When corporate policies meet precision scientific equipment

One of my colleagues used to work as an IT consultant, and one of his clients was a tobacco company. Since they were a tobacco company, the company policy on smoking was "You can smoke anywhere, any time."

"Anywhere" includes the labs. The labs with very expensive precision scientific equipment.

My colleague told me that this policy meant that the company regularly replaced $50,000 pieces of equipment after only a few months, thanks to smoke damage. But the company couldn't change their smoking policy. Imagine the public relations disaster if a tobacco company had a no-smoking policy!

Starting next year, cigarette maker Reynolds American will be a smoke-free workplace.

Bonus chatter: One of the researchers showed my colleague one of those pieces of expensive scientific equipment. The way my colleague explained it, "On the graph was a spike. The spike is what makes the cigarette taste good. It also is what kills you. The trick was to tweak the product in order to move the spike far enough to the right that people prefer the product over the competition, but not so far that you end up killing your customer base." (Note that this was my colleague's interpretation of what the researcher said, not the researcher's actual words.)

Comments (14)
  1. IanBoyd says:

    I was trying to imagine who in the public would be grumpy if a tobacco company had a no-smoking policy. Who would take the opportunity to stand up and grandstand just because they can. Turns out it's right there in the linked story. The company is doomed to complaints no matter what they do.

    Bonus Chatter: I love the line that gave me an excellent perspective on the issue, "Every Surgeon General since 1964 has warned the public about smoking and since 1966 through Congressional mandate a pack of cigarettes has to carry a warning label. Turning around now and saying 'we've been had,' is frankly ridiculous."

  2. foo says:

    I once accompanied a salesman to a factory of a large (two nations in its name) tobacco company. My role was to answer technical questions. I remember half-expecting to see people puffing away around the table during the meeting like in old movies. (The board of inquiry scene in Aliens came to mind.) Anyways, I was surprised that there was no smoking allowed onsite except in designated outdoor areas. But the inside of the factory had the sweet, sweet smell of tobacco all through it. And coffee was free from regularly spaced vending machines along the hallways. Hallways with large posters of classic cigarette ads adorning the walls.

  3. asdf says:

    Raymond, I don't know how to contact Microsoft to report localization bugs but I just installed the latest windows preview builds and whoever localized it to en-US made the "Windows 9 Technical Preview" display strings use nonary instead of decimal.

  4. I can see some pretty good safety and stock control reasons for not allowing smoking inside a tobacco factory, frankly.  Such as you are basically in a building whose sole purpose is to produce something designed to burn.  And comparatively you're not allowed to take money into the working areas of a mint for a reason.

  5. koolraap says:

    For some reason I'm tangentially reminded of my friend who's dad designed and built condom testing machines (and associated software) — there wasn't a handle in their house that wasn't lubricated.

  6. David Crowell says:

    A friend of mine is a developer for a tobacco company.  She's also a former smoker with COPD.  Ugh.

  7. Ed R. says:

    I used to work for a multi-level marketing company, as a salaried software dev, not as a distributor/consultant/reseller. When they recruited me, I was afraid that once on board they might pressure me into becoming a distributor, but I was surprised to learn that staff and their immediates are not even allowed to sign up as distributors. Too much possibility of inside advantage.

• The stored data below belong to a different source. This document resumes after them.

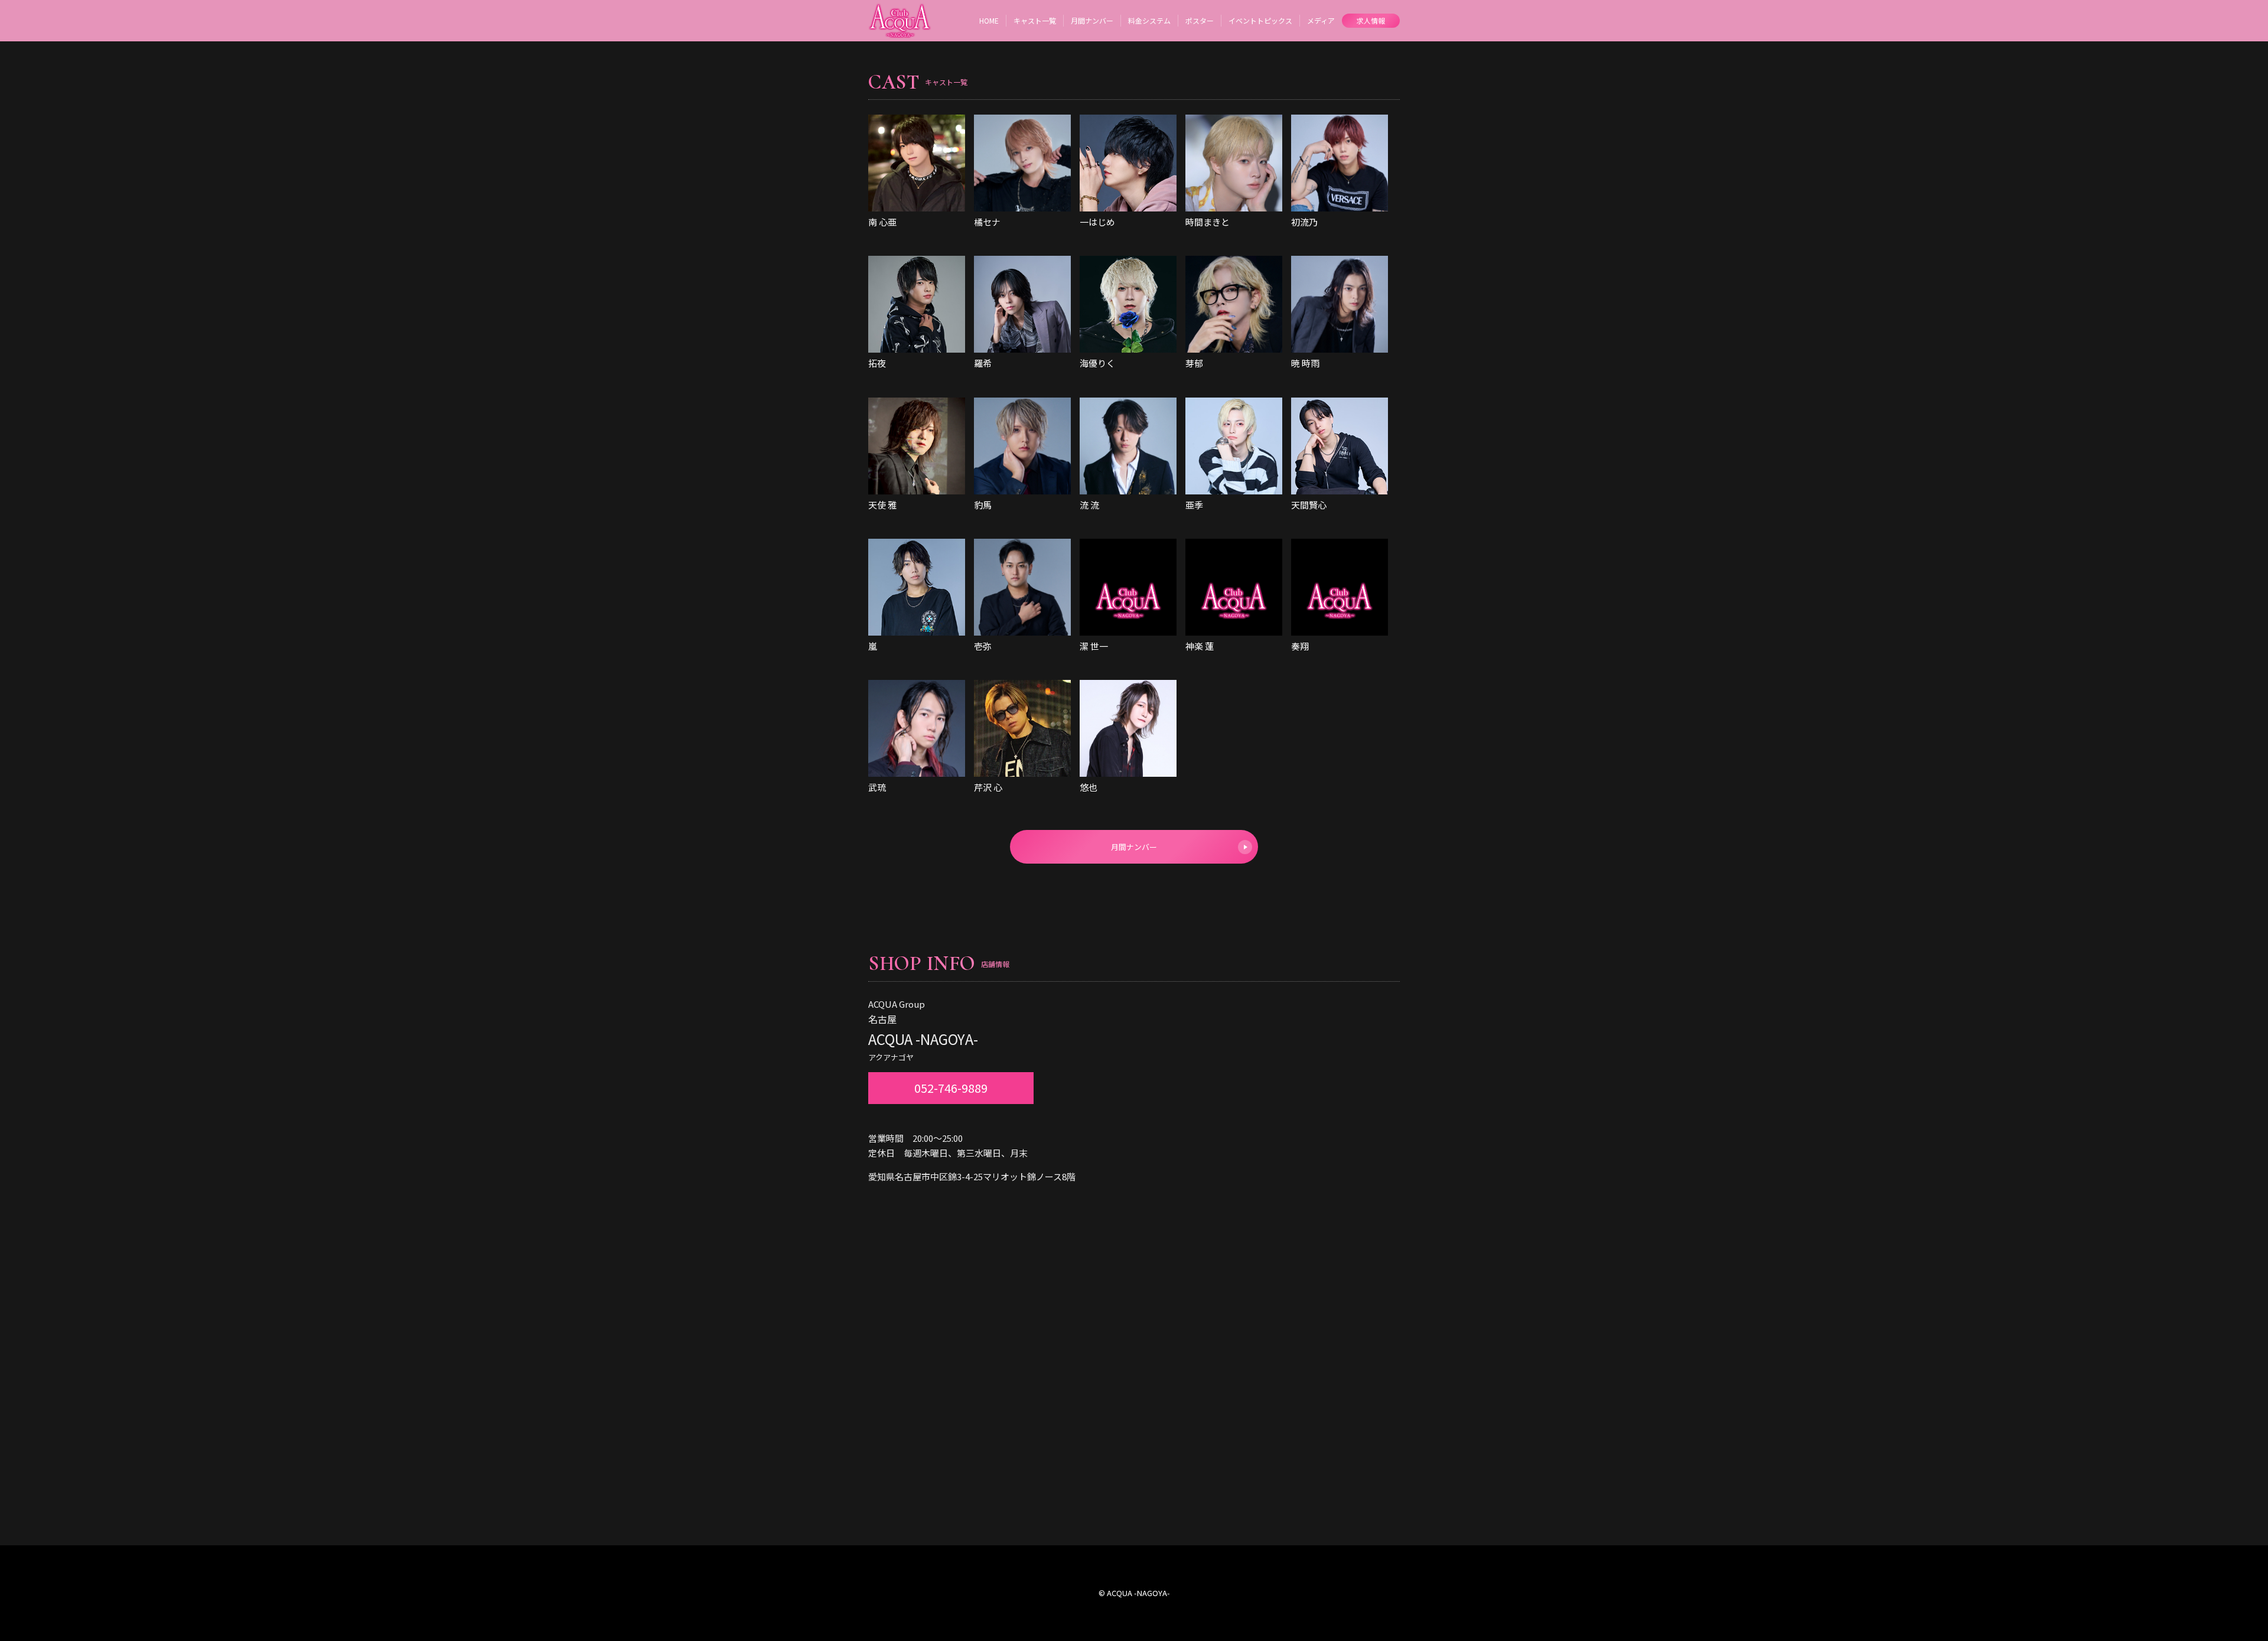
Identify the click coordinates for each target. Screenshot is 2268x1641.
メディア (1321, 20)
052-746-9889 (951, 1087)
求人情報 (1371, 20)
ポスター (1199, 20)
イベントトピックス (1260, 20)
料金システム (1149, 20)
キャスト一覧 (1035, 20)
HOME (989, 20)
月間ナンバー (1092, 20)
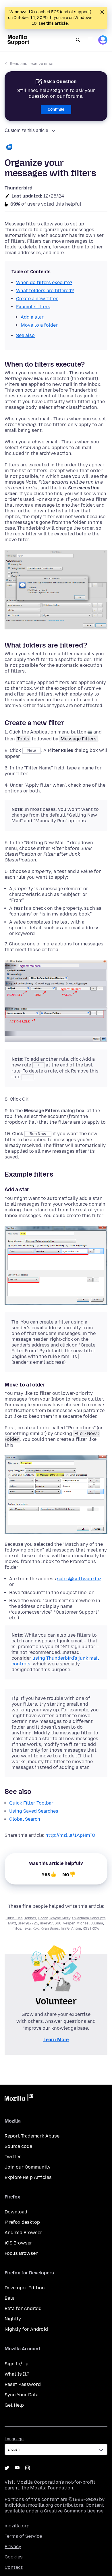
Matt (12, 1923)
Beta (10, 2298)
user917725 (28, 1923)
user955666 (50, 1923)
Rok (35, 1928)
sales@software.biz (79, 1578)
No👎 (69, 1874)
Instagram (27, 2468)
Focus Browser (21, 2253)
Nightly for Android (26, 2329)
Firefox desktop (22, 2222)
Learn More (56, 2039)
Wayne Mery (59, 1918)
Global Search (24, 1819)
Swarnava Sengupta (89, 1918)
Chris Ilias (14, 1918)
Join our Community (28, 2167)
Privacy (13, 2546)
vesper (69, 1923)
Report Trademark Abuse (32, 2136)
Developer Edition (25, 2287)
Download (16, 2212)
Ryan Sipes (49, 1928)
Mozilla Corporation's (40, 2482)
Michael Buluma (89, 1923)
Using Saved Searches (33, 1811)
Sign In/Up (16, 2363)
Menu (90, 40)
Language (14, 2439)
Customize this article (26, 130)
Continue (56, 109)
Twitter (13, 2156)
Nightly (13, 2319)
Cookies (14, 2557)
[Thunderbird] (56, 147)
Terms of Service (23, 2536)
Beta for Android (23, 2308)
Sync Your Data (21, 2394)
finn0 (65, 1928)
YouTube (17, 2468)
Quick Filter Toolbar (31, 1803)
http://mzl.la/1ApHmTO (70, 1835)
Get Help (14, 2405)
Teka (27, 1928)
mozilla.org (17, 2526)
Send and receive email (32, 63)
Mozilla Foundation (51, 2488)
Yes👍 (49, 1874)
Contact (14, 2567)
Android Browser (23, 2232)
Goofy (43, 1918)
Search (78, 40)
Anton (76, 1928)
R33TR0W (91, 1928)
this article (57, 23)
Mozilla (19, 2098)
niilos (16, 1928)
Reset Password (23, 2384)
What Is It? (17, 2374)
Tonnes (30, 1918)
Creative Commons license (73, 2511)
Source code (18, 2146)
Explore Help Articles (28, 2177)
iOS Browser (18, 2243)
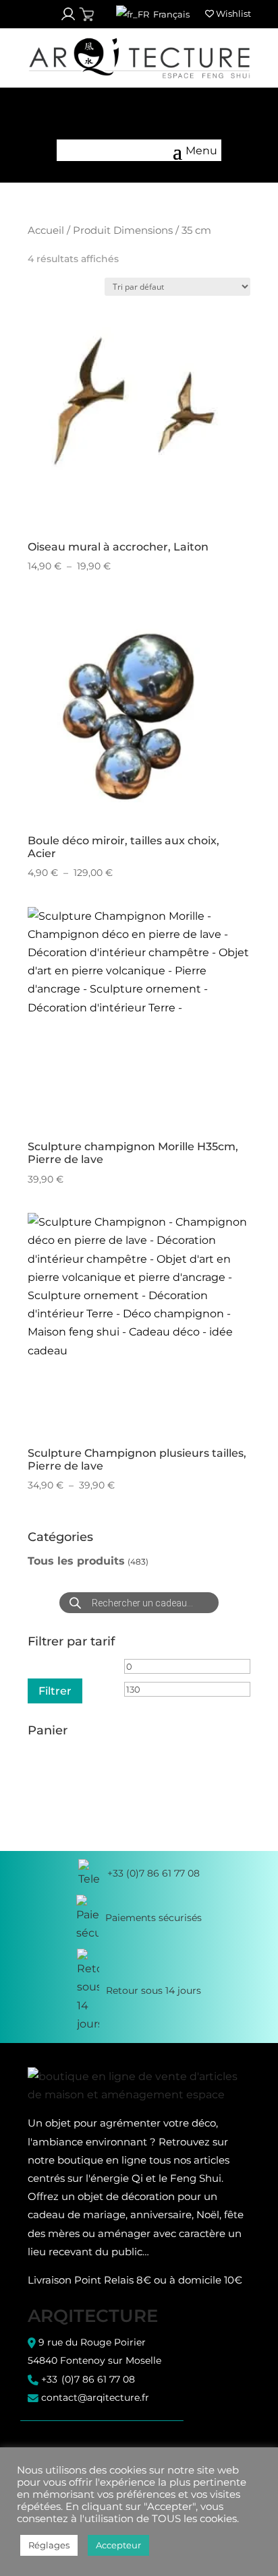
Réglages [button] (49, 2545)
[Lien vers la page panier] (86, 14)
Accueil (46, 230)
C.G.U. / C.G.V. (56, 2441)
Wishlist (232, 13)
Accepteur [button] (118, 2545)
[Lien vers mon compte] (68, 14)
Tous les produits (76, 1560)
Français (170, 14)
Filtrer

    While I was working for another company, a colleague in sales visited Burger King headquarters. He found the BK executives he was to meet with enjoying a lunch from Wendy's. Of course, those executives know what's inside BK's food.

    I suppose that might be why you'd find nonsmokers at a tobacco company. Too much inside info.

  8. jgh says:

    Reminds me of when I was working in Hong Kong, one of our clients preferred to regularly replace their computer equipment, then to invest in buying an air conditioner.

  9. DWalker says:

    @asdf:  One phone number for Microsoft Support, that I use, for IT Professionals is 800-936-4700.  At least there, you can talk to someone who can tell you the right contacts.

  10. Nikolai says:


    Read his message twice, triple times, until you get the joke…

  11. Kramii says:


    I've read it 9 times, and I still don't get it.

  12. Simon Farnsworth says:


    "Nonary" is base 9, just as "binary" is base 2 and "hexadecimal" is base 16.

    If that doesn't help you get the (dire) joke, remember that "16" in decimal is "10" in hexadecimal and "2" in decimal is "10" in binary. "10" in nonary is "9" in decimal.

    If you're still not there, remember that MS recently announced that what had been "Windows 9" is now going to be "Windows 10".

  13. mh says:

    @Simon Farnsworth

    I think Kramii did get it.

  14. Marc K says:

    Ed. R: "…the BK executives he was to meet with enjoying a lunch from Wendy's. Of course, those executives know what's inside BK's food…"

    They would be pretty naive if they didn't realize that the exact same things are also in Wendy's food.